O texto dá voz aos receios do establishment relativamente ao aprofundamento dessa cooperação. Grande parte do artigo baseia-se no “Pentagon White Paper” publicado recentemente. John Arquilla, professor da Escola de Pós-Graduação da Marinha norte-americana, que participou na elaboração do documento sublinhou que o sistema mundial, e a influência nele exercida pelos Estados Unidos, seria colocada em causa se Moscovo e Pequim alinharem ainda mais os seus objetivos e consequentemente a sua atuação.
A primeira surpresa é constatar a admissão por parte dos autores – provavelmente com algum amargo de boca – que afinal era correta a ideia do presidente Trump tentar estabelecer uma relação sólida com a Rússia e assim afastá-la da China.
É de uma tremenda incoerência, um jornal que se notabilizou nos dois últimos anos por bradar diariamente, nalguns casos a roçar a boçalidade, contra a ingerência russa nas eleições norte-americanas e as relações promíscuas entre Trump e a elite russa vir agora propor uma reaproximação entre a Casa Branca e o Kremlin, como se nada tivesse acontecido. Depois da imposição de duras sanções à Rússia, expulsão de diplomatas, e outras niceties, é notável que os autores do artigo consigam ponderar a possibilidade da Rússia cooperar com os EUA, contra a China.

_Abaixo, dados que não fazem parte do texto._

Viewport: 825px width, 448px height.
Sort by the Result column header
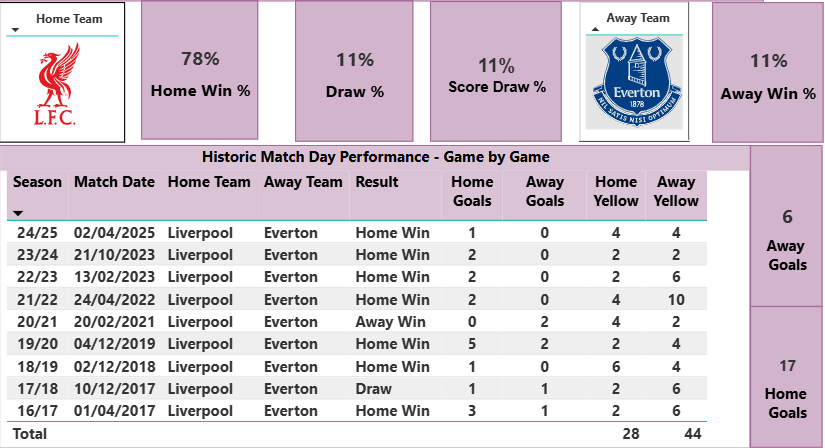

A segunda surpresa prende-se com as soluções preconizadas pelos articulistas para contrariar essa aproximação. Os Estados Unidos deviam cooperar com a Rússia no espaço, revitalizar a cooperação em matéria de controlo de armamento, etc. Apesar de toda a verborreia com que nos tem vindo a presentear, afinal o liberal NYT até nem se incomoda com a cooperação entre democracias liberais e iliberais, mesmo com autocracias, se for conveniente e houver benefício.
O artigo denota a crescente preocupação de largos setores da elite política norte-americana com as dificuldades de afirmação do projeto hegemónico global norte-americano. O artigo repesca – erradamente – a “cartada chinesa” de Nixon e do seu ministro dos Negócios Estrangeiros, Henry Kissinger, para criar divisões no mundo comunista. Seria agora o momento de vingança, com Putin a trazer a China para a sua esfera de influência.
Só que a história hoje é outra e bem diferente. Não se trata agora da “cartada chinesa”, mas da “cartada russa”, que a China jogou antes dos EUA. Deviam ter pensado nisso mais cedo. Agora, como diz o povo, “tarde piaste”.